— EXCERPT PROVIDED —
******

Francisco Javier Errázuriz Talavera (born Santiago May 7, 1942) is a Chilean businessman and a former senator and presidential candidate of the Progressive Union of the Centrist Center. He is commonly known as Fra-Fra because he was a stutterer during his childhood. Errázuriz Talavera is of Basque descent.

Life
He was born in Santiago, son of former senator Ladislao Errázuriz and Amelia Talavera. He studied in the Liceo Alemán and the Escuela Militar Bernardo O'Higgins, reaching the rank of "brigadier major".

On 1989, Errázuriz decided to create the Progressive Union of the Centrist Center and become a candidate in the presidential elections that year. He won 15% of the vote, but managed only to take votes from right-wing candidate Hernán Büchi.

On 1993, Errázuriz was elected Senator for the 10th Congressional District, North Maule, for the period 1994 to 2002. From 1998 to 2000, Errázuriz presided over the Economic Commission.

******

— DATA SUPPLIED —
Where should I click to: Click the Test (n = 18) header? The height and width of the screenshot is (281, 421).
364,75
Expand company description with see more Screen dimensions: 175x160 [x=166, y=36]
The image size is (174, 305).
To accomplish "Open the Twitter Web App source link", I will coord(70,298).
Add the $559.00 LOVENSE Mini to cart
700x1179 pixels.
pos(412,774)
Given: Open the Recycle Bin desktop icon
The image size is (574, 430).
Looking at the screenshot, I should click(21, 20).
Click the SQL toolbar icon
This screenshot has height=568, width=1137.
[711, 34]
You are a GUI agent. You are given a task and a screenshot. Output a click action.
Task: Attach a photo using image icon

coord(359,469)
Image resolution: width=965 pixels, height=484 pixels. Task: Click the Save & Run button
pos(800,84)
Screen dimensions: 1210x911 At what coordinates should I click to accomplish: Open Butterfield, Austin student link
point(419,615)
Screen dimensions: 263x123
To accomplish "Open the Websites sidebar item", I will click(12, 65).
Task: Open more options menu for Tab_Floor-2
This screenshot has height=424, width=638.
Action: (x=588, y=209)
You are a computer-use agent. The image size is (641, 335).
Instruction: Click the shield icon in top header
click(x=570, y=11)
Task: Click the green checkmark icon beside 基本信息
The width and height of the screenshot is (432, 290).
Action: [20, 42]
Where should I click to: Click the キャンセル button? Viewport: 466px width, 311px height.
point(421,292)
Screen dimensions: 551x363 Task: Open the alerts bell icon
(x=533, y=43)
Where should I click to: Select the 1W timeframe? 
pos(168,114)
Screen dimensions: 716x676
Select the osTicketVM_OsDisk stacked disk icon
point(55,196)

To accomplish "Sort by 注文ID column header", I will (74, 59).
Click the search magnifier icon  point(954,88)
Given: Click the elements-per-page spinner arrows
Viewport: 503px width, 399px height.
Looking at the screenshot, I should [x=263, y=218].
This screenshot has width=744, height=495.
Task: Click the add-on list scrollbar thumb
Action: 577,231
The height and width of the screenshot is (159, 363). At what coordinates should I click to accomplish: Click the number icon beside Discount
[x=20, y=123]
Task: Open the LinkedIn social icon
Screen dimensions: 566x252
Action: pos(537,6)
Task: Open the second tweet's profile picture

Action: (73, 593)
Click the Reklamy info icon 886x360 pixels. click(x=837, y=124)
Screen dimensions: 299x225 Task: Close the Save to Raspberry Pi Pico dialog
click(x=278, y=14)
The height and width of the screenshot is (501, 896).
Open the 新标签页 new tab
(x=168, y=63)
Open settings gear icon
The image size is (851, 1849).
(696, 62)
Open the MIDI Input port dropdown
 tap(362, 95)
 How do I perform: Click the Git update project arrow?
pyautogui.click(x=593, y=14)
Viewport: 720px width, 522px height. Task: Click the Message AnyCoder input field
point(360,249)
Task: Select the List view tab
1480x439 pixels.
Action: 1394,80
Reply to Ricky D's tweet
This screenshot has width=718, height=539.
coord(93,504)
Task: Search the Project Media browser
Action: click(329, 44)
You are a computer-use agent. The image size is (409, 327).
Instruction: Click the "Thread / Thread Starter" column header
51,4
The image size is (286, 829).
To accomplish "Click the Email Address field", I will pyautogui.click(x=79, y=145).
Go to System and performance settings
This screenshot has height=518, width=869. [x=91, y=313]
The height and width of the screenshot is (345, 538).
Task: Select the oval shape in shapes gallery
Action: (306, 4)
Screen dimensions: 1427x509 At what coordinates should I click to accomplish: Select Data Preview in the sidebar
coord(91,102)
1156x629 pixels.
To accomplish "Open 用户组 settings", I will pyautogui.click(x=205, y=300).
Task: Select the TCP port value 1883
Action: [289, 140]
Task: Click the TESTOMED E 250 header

******

— WHAT IS ASKED —
• a. Reproduce the stretch of the Errázuriz biography from "Francisco Javier Errázuriz" through "candidate Hernán Büchi." without changing a word.
• b. Answer these questions about the Errázuriz biography, which appears before the data:
(i) Which two schools did he attend?
(ii) What share of the vote did he win in the 1989 presidential election?
(iii) Which commission did he preside over from 1998 to 2000?
• c. Resume the biography of Francisco Javier Errázuriz after its final sentence.

— EXPECTED RESPONSES —
• a.
Francisco Javier Errázuriz Talavera (born Santiago May 7, 1942) is a Chilean businessman and a former senator and presidential candidate of the Progressive Union of the Centrist Center. He is commonly known as Fra-Fra because he was a stutterer during his childhood. Errázuriz Talavera is of Basque descent.

Life
He was born in Santiago, son of former senator Ladislao Errázuriz and Amelia Talavera. He studied in the Liceo Alemán and the Escuela Militar Bernardo O'Higgins, reaching the rank of "brigadier major".

On 1989, Errázuriz decided to create the Progressive Union of the Centrist Center and become a candidate in the presidential elections that year. He won 15% of the vote, but managed only to take votes from right-wing candidate Hernán Büchi.

• b.
(i) The Liceo Alemán and the Escuela Militar Bernardo O'Higgins.
(ii) 15%.
(iii) The Economic Commission.

• c.
Legal problems
However, the Rancagua Appeals Court accused Errázuriz of "crimes and kidnapping" on December 22, 1998, due to the accusations by attorney Francisco Fernández, who said he had been attacked and retained against his will by workers of Errázuriz in his property in Maule. The Supreme Court voted to strip Errázuriz of his senatorial immunity on 1999, the first time a senator lost his immunity since 1967.

Errázuriz then tried to sue Fernández for libel, but the Rancagua Appeals Court rejected the case. Errázuriz then lodged a complaint against the court. The Supreme Court rejected Errázuriz claims, too, and acquitted Fernández. This was not the end of Errázuriz' legal troubles however.

Errázuriz had been having a legal fight over property against Marcos Jaramillo for a long time, and by 1998 there were several lawsuits between Errázuriz and Jaramillo. Errázuriz decided to take matters into his own hands and threatened Jaramillo with a shotgun when Jaramillo entered what Errázuriz considered his property. Jaramillo then accused Errázuriz of armed trespass and death threats against him and his family. In response, Errázuriz donated his property to the municipality of Pichilemu to make it into a "resort for the people". The court decided against Jaramillo, who was sentenced to prison for 61 days for libel against Errázuriz.

Three of Errázuriz's companies then went bankrupt and investigations were carried out against another of his companies, Inverraz (Inversiones Errázuriz).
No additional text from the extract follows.